Assigned task:
Nothing in the records that follow should differ once you have copied them out.

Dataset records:
● ● ● ● ● ● ●
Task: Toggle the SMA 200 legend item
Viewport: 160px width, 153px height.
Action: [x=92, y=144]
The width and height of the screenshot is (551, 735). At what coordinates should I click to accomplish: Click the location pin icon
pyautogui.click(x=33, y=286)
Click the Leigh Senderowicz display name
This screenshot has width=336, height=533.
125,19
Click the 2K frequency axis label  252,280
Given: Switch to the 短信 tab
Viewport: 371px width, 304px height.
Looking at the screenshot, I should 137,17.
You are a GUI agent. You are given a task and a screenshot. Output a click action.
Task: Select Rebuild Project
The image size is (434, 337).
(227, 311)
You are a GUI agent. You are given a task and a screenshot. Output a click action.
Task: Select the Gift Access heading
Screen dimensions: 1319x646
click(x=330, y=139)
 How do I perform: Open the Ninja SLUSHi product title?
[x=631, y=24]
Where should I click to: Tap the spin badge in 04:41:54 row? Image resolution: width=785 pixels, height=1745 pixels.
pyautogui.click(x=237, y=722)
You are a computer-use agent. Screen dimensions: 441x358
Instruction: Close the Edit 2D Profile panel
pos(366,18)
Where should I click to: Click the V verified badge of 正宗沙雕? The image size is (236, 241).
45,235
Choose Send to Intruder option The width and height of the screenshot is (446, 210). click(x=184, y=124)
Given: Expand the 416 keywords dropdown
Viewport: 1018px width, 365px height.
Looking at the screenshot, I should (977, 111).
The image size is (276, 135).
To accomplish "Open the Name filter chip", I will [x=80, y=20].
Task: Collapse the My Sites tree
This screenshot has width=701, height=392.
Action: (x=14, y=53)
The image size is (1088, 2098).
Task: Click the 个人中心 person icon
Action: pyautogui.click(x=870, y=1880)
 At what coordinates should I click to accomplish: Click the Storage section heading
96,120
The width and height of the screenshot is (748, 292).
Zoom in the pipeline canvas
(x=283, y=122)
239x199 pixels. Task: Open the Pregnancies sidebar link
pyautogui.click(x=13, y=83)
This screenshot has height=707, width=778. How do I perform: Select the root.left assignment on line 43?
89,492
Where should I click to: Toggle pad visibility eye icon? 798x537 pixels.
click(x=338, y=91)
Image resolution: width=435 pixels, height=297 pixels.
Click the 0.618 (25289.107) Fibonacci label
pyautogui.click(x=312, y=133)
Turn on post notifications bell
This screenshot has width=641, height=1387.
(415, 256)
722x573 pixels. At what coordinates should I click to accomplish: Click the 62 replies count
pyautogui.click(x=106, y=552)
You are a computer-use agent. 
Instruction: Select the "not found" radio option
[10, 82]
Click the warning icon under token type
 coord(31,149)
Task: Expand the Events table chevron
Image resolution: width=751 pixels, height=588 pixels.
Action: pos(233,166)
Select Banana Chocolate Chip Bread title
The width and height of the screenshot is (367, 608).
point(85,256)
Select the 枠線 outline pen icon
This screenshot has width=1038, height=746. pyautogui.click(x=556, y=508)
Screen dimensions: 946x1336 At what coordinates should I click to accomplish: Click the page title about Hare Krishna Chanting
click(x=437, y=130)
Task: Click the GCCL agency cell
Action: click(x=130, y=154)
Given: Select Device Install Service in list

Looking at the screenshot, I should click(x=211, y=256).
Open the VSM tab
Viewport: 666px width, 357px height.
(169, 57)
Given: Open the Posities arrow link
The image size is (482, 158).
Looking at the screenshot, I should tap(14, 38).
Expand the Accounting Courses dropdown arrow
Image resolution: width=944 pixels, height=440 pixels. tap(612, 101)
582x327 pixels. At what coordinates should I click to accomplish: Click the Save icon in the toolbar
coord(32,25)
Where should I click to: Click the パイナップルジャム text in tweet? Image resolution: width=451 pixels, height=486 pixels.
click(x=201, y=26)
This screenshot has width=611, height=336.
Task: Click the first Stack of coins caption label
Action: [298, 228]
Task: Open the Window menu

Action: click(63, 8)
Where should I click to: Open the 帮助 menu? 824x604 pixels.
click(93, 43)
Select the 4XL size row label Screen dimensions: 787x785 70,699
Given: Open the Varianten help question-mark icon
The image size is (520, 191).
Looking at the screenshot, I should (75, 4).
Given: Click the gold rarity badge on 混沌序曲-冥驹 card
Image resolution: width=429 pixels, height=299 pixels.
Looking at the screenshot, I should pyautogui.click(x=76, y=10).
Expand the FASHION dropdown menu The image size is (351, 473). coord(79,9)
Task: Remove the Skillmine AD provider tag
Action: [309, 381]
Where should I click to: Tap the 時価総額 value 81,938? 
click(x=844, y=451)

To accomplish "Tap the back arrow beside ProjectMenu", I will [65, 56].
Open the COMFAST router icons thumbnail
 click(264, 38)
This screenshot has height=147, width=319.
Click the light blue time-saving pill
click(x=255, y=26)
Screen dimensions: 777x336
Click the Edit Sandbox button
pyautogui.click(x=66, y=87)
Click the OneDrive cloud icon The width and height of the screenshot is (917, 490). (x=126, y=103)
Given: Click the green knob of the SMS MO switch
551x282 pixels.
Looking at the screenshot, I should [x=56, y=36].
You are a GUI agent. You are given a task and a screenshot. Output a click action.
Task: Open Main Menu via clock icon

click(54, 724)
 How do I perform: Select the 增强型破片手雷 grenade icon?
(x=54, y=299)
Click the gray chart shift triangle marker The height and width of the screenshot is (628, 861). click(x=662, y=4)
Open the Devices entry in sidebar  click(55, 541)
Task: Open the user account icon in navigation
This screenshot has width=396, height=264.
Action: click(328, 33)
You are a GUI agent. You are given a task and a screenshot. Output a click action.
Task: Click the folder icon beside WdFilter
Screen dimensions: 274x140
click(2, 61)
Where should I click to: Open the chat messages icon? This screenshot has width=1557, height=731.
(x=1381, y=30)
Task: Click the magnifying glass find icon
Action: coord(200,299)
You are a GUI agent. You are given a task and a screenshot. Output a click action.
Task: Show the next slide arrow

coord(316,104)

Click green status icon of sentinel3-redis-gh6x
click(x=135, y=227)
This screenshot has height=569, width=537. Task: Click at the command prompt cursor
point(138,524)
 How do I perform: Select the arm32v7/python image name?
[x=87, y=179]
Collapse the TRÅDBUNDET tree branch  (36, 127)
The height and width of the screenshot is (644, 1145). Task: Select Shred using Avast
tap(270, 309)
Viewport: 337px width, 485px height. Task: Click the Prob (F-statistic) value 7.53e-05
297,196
● ● ● ● ● ● ●
Solution for this problem:
Task: Toggle the SMA 200 legend item
Viewport: 160px width, 153px height.
Action: [x=92, y=144]
The width and height of the screenshot is (551, 735). At what coordinates should I click to accomplish: Click the location pin icon
pyautogui.click(x=33, y=286)
Click the Leigh Senderowicz display name
This screenshot has width=336, height=533.
125,19
Click the 2K frequency axis label  252,280
Given: Switch to the 短信 tab
Viewport: 371px width, 304px height.
Looking at the screenshot, I should 137,17.
You are a GUI agent. You are given a task and a screenshot. Output a click action.
Task: Select Rebuild Project
The image size is (434, 337).
(227, 311)
You are a GUI agent. You are given a task and a screenshot. Output a click action.
Task: Select the Gift Access heading
Screen dimensions: 1319x646
click(x=330, y=139)
 How do I perform: Open the Ninja SLUSHi product title?
[x=631, y=24]
Where should I click to: Tap the spin badge in 04:41:54 row? Image resolution: width=785 pixels, height=1745 pixels.
pyautogui.click(x=237, y=722)
You are a computer-use agent. Screen dimensions: 441x358
Instruction: Close the Edit 2D Profile panel
pos(366,18)
Where should I click to: Click the V verified badge of 正宗沙雕? The image size is (236, 241).
45,235
Choose Send to Intruder option The width and height of the screenshot is (446, 210). click(x=184, y=124)
Given: Expand the 416 keywords dropdown
Viewport: 1018px width, 365px height.
Looking at the screenshot, I should (977, 111).
The image size is (276, 135).
To accomplish "Open the Name filter chip", I will [x=80, y=20].
Task: Collapse the My Sites tree
This screenshot has width=701, height=392.
Action: (x=14, y=53)
The image size is (1088, 2098).
Task: Click the 个人中心 person icon
Action: pyautogui.click(x=870, y=1880)
 At what coordinates should I click to accomplish: Click the Storage section heading
96,120
The width and height of the screenshot is (748, 292).
Zoom in the pipeline canvas
(x=283, y=122)
239x199 pixels. Task: Open the Pregnancies sidebar link
pyautogui.click(x=13, y=83)
This screenshot has height=707, width=778. How do I perform: Select the root.left assignment on line 43?
89,492
Where should I click to: Toggle pad visibility eye icon? 798x537 pixels.
click(x=338, y=91)
Image resolution: width=435 pixels, height=297 pixels.
Click the 0.618 (25289.107) Fibonacci label
pyautogui.click(x=312, y=133)
Turn on post notifications bell
This screenshot has width=641, height=1387.
(415, 256)
722x573 pixels. At what coordinates should I click to accomplish: Click the 62 replies count
pyautogui.click(x=106, y=552)
You are a computer-use agent. 
Instruction: Select the "not found" radio option
[10, 82]
Click the warning icon under token type
 coord(31,149)
Task: Expand the Events table chevron
Image resolution: width=751 pixels, height=588 pixels.
Action: pos(233,166)
Select Banana Chocolate Chip Bread title
The width and height of the screenshot is (367, 608).
point(85,256)
Select the 枠線 outline pen icon
This screenshot has width=1038, height=746. pyautogui.click(x=556, y=508)
Screen dimensions: 946x1336 At what coordinates should I click to accomplish: Click the page title about Hare Krishna Chanting
click(x=437, y=130)
Task: Click the GCCL agency cell
Action: click(x=130, y=154)
Given: Select Device Install Service in list

Looking at the screenshot, I should click(x=211, y=256).
Open the VSM tab
Viewport: 666px width, 357px height.
(169, 57)
Given: Open the Posities arrow link
The image size is (482, 158).
Looking at the screenshot, I should tap(14, 38).
Expand the Accounting Courses dropdown arrow
Image resolution: width=944 pixels, height=440 pixels. tap(612, 101)
582x327 pixels. At what coordinates should I click to accomplish: Click the Save icon in the toolbar
coord(32,25)
Where should I click to: Click the パイナップルジャム text in tweet? Image resolution: width=451 pixels, height=486 pixels.
click(x=201, y=26)
This screenshot has width=611, height=336.
Task: Click the first Stack of coins caption label
Action: [298, 228]
Task: Open the Window menu

Action: click(63, 8)
Where should I click to: Open the 帮助 menu? 824x604 pixels.
click(93, 43)
Select the 4XL size row label Screen dimensions: 787x785 70,699
Given: Open the Varianten help question-mark icon
The image size is (520, 191).
Looking at the screenshot, I should (75, 4).
Given: Click the gold rarity badge on 混沌序曲-冥驹 card
Image resolution: width=429 pixels, height=299 pixels.
Looking at the screenshot, I should pyautogui.click(x=76, y=10).
Expand the FASHION dropdown menu The image size is (351, 473). coord(79,9)
Task: Remove the Skillmine AD provider tag
Action: [309, 381]
Where should I click to: Tap the 時価総額 value 81,938? 
click(x=844, y=451)

To accomplish "Tap the back arrow beside ProjectMenu", I will [65, 56].
Open the COMFAST router icons thumbnail
 click(264, 38)
This screenshot has height=147, width=319.
Click the light blue time-saving pill
click(x=255, y=26)
Screen dimensions: 777x336
Click the Edit Sandbox button
pyautogui.click(x=66, y=87)
Click the OneDrive cloud icon The width and height of the screenshot is (917, 490). (x=126, y=103)
Given: Click the green knob of the SMS MO switch
551x282 pixels.
Looking at the screenshot, I should [x=56, y=36].
You are a GUI agent. You are given a task and a screenshot. Output a click action.
Task: Open Main Menu via clock icon

click(54, 724)
 How do I perform: Select the 增强型破片手雷 grenade icon?
(x=54, y=299)
Click the gray chart shift triangle marker The height and width of the screenshot is (628, 861). click(x=662, y=4)
Open the Devices entry in sidebar  click(55, 541)
Task: Open the user account icon in navigation
This screenshot has width=396, height=264.
Action: click(328, 33)
You are a GUI agent. You are given a task and a screenshot. Output a click action.
Task: Click the folder icon beside WdFilter
Screen dimensions: 274x140
click(2, 61)
Where should I click to: Open the chat messages icon? This screenshot has width=1557, height=731.
(x=1381, y=30)
Task: Click the magnifying glass find icon
Action: coord(200,299)
You are a GUI agent. You are given a task and a screenshot. Output a click action.
Task: Show the next slide arrow

coord(316,104)

Click green status icon of sentinel3-redis-gh6x
click(x=135, y=227)
This screenshot has height=569, width=537. Task: Click at the command prompt cursor
point(138,524)
 How do I perform: Select the arm32v7/python image name?
[x=87, y=179]
Collapse the TRÅDBUNDET tree branch  (36, 127)
The height and width of the screenshot is (644, 1145). Task: Select Shred using Avast
tap(270, 309)
Viewport: 337px width, 485px height. Task: Click the Prob (F-statistic) value 7.53e-05
297,196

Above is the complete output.